Diagnostic Value of the Risk of Malignancy Index (RMI) for Detection of Pelvic Malignancies Compared with Pathology.

Autor: Karimi-Zarchi M; Gynecology Oncology Fellowship, Associate Professor, Gynecology Department, Faculty of Medicine, Shahid Sadoughi University of Medical Sciences, Yazd, Iran., Mojaver SP; General Practitioner, Shahid Sadoughi University of Medical Sciences, Yazd, Iran., Rouhi M; Medical Student, Young Researchers and Elites Club, Faculty of Medicine, Islamic Azad University, Yazd Branch, Yazd, Iran., Hekmatimoghaddam SH; Pathologist, Assistant Professor, Department of Laboratory Sciences, Faculty of Paramedicine, Shahid Sadoughi University of Medical Sciences, Yazd, Iran., Moghaddam RN; Radiologist, Associate Professor, Department of Radiology, Faculty of Medicine, Shahid Sadoughi University of Medical Sciences, Yazd, Iran., Yazdian-Anari P; Medical Student, Student Research Committee, Faculty of Medicine, Shahid Sadoughi University of Medical Sciences, Yazd, Iran., Teimoori S; Medical Student, Young Researchers and Elites Club, Faculty of Medicine, Islamic Azad University, Yazd Branch, Yazd, Iran.
Jazyk: angličtina
Zdroj: Electronic physician [Electron Physician] 2015 Nov 20; Vol. 7 (7), pp. 1505-10. Date of Electronic Publication: 2015 Nov 20 (Print Publication: 2015).
DOI: 10.19082/1505
Abstrakt: Introduction: Pelvic masses are among most the common causes of patient admission into gynecology clinics and one of the most common reasons for referral to gynecologic oncology departments due to the risk of uterine or ovarian malignancies. The aim of this study is to compare the four indices of the risk of malignancy index (RMI 1-4), as a combination of menstrual status, radiological findings, and serum CA125 concentration, for discrimination of benign from malignant pelvic masses.

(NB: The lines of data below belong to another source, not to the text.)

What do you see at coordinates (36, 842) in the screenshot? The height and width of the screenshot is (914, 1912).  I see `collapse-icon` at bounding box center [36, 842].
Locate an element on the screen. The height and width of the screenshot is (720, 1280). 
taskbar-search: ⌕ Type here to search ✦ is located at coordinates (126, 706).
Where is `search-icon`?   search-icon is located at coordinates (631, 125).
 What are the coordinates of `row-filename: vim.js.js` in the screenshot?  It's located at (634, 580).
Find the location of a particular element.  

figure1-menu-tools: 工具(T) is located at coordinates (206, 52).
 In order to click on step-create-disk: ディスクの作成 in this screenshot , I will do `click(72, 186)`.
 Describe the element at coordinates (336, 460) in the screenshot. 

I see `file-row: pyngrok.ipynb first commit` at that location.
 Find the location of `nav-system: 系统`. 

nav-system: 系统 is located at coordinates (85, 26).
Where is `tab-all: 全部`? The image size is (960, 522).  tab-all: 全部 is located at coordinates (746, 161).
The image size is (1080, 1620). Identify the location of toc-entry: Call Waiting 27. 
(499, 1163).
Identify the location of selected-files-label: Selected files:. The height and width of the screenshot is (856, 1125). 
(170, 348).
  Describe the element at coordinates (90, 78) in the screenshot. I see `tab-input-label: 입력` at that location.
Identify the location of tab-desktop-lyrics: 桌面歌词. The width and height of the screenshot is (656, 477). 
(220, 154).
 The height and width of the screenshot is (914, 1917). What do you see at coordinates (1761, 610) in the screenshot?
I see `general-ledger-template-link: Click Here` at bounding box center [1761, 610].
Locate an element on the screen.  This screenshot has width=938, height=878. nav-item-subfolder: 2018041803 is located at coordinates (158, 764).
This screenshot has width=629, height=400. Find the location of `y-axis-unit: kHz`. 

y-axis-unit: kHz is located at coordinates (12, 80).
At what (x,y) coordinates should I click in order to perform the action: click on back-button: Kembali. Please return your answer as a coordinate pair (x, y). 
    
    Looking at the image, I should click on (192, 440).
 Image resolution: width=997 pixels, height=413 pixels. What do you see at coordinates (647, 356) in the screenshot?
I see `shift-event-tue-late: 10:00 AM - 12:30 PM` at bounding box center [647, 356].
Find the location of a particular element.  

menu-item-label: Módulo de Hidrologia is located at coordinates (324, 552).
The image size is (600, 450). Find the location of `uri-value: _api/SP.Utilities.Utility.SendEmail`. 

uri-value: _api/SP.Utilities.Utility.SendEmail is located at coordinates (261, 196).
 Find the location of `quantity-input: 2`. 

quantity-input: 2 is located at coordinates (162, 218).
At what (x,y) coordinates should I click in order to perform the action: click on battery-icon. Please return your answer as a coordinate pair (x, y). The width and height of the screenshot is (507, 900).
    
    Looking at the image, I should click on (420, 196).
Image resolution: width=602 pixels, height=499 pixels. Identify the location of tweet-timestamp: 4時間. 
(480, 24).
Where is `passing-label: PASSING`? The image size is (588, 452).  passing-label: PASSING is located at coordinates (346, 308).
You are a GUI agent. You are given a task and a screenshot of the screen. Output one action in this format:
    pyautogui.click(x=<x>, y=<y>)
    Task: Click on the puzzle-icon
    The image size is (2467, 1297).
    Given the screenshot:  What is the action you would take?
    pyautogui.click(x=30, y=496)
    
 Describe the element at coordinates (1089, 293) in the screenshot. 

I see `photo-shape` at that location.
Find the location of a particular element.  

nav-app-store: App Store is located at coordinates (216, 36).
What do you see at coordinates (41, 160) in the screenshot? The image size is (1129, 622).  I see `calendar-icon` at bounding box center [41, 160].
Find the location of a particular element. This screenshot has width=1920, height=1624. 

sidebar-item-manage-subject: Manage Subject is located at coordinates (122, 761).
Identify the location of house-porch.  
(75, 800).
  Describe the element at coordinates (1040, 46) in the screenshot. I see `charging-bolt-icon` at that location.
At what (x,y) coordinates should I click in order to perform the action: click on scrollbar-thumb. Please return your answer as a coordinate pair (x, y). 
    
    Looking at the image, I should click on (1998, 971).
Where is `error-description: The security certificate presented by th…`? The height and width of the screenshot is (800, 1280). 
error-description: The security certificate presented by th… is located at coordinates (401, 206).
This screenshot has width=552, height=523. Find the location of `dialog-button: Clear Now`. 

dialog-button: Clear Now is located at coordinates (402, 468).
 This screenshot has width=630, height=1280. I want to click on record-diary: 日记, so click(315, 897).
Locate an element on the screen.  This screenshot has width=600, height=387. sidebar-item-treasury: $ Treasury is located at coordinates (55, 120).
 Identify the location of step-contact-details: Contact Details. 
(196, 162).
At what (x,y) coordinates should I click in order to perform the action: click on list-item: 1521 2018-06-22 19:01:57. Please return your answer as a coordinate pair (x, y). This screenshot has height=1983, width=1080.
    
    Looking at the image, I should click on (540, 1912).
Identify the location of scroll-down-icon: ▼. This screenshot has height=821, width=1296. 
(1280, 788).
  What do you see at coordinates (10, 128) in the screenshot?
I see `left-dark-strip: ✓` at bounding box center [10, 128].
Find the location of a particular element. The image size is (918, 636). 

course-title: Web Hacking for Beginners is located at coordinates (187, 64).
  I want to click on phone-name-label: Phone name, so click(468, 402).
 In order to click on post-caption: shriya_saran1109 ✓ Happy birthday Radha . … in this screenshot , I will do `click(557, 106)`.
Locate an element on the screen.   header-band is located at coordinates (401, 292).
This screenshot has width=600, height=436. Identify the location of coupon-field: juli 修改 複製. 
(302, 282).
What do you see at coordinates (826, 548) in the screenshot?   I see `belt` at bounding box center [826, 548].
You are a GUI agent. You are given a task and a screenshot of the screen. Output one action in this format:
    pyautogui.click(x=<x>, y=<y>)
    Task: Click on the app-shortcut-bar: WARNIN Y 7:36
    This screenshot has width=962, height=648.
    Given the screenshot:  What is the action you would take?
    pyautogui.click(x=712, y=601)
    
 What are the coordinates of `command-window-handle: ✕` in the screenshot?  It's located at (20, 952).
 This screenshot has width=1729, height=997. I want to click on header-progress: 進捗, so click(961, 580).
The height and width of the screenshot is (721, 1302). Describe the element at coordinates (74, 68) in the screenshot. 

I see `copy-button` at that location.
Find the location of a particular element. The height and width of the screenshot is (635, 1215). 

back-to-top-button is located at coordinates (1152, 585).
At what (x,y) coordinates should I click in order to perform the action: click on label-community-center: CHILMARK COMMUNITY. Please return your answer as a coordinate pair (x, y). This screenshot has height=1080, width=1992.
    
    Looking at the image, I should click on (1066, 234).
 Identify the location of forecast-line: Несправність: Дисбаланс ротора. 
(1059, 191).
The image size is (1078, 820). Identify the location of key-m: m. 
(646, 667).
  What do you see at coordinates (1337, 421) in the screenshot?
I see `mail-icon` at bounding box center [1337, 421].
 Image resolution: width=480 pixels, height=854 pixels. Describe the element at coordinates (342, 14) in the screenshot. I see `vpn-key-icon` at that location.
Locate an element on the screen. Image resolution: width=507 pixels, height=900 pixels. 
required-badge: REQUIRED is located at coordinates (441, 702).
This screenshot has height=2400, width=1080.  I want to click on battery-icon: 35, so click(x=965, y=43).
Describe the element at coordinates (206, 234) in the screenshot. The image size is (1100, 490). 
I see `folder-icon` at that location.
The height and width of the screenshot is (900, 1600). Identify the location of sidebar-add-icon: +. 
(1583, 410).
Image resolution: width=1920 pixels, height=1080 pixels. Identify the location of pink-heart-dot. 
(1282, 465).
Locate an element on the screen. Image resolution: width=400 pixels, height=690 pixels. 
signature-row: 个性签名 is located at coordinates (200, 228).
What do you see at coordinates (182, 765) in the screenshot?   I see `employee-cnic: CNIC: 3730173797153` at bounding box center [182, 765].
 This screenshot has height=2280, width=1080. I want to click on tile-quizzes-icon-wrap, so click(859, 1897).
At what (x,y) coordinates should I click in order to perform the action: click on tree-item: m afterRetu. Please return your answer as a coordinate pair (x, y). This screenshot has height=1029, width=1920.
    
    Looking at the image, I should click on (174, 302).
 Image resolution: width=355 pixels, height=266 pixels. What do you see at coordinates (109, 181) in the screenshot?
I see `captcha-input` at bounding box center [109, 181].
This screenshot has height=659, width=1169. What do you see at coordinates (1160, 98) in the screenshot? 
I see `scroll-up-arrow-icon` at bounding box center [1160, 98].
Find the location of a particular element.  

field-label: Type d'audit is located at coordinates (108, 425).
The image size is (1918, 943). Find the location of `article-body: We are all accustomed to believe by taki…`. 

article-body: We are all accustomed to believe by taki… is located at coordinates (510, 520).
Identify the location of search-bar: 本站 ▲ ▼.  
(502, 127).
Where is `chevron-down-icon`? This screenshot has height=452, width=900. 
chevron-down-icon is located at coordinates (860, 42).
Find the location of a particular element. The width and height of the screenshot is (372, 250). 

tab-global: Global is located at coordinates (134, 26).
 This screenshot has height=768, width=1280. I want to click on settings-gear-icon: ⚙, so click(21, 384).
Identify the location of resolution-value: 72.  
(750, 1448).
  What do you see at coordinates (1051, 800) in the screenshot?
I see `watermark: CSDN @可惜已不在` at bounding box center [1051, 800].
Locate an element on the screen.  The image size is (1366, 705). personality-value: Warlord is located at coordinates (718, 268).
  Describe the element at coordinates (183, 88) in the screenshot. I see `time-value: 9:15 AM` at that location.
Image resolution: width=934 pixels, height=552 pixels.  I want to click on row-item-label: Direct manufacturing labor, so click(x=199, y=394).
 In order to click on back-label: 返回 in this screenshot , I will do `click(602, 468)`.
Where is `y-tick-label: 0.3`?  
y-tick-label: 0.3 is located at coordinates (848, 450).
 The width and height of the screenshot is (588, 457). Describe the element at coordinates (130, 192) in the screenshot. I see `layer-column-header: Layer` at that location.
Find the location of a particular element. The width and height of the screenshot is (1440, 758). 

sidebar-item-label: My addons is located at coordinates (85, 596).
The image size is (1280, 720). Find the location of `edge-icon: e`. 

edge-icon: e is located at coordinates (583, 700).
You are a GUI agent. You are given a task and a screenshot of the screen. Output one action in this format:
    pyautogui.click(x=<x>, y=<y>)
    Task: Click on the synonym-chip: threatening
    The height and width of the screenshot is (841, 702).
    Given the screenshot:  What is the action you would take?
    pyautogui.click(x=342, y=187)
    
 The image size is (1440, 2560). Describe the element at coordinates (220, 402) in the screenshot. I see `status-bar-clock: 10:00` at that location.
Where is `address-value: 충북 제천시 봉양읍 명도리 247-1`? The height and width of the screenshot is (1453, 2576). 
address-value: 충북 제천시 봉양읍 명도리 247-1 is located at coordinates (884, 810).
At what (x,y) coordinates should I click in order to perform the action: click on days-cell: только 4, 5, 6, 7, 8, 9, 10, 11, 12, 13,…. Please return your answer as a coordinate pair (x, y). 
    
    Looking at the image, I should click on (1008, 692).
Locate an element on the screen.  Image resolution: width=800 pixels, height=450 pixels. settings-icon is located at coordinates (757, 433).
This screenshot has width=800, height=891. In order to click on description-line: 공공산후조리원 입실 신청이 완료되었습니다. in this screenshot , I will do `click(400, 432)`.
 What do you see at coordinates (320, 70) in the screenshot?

Methods: This retrospective descriptive and analytic study was conducted on 200 patients with pelvic mass, post-surgery, and who were referred to the oncology department in Shahid Sadoughi hospital of Yazd (Iran) between June 2007 and September 2011. Data regarding demographics, pathology reports, paraclinical and clinical tests were analyzed. The four RMI indices were separately used for determination of benign vs. malignant masses using the optimized cutoff points, ROC curve, sensitivity, specificity, predictive value of positive and negative, and accuracy. Finally, p value for each index was calculated, and a final discrimination power was measured by using SPSS version 17 software.
Results: The calculated p values in the four RMI indices in ultrasound findings indicated statistical significance, and the RMI 2 showed the highest level of accuracy or diagnostic performance. RMI 2 had a cutoff point of 90, an under-chart area 86.7, 79.36% sensitivity, 78.95% specificity, 58.44%, positive predictive value, 90.08% negative predictive value, and 78.93% accuracy, and a p value of 0.004. However, this relationship was found not to be meaningful using CT scan images.
Conclusions: Using RMI 2 for differentiation of malignant from benign pelvic masses is a reliable method with ultrasound findings.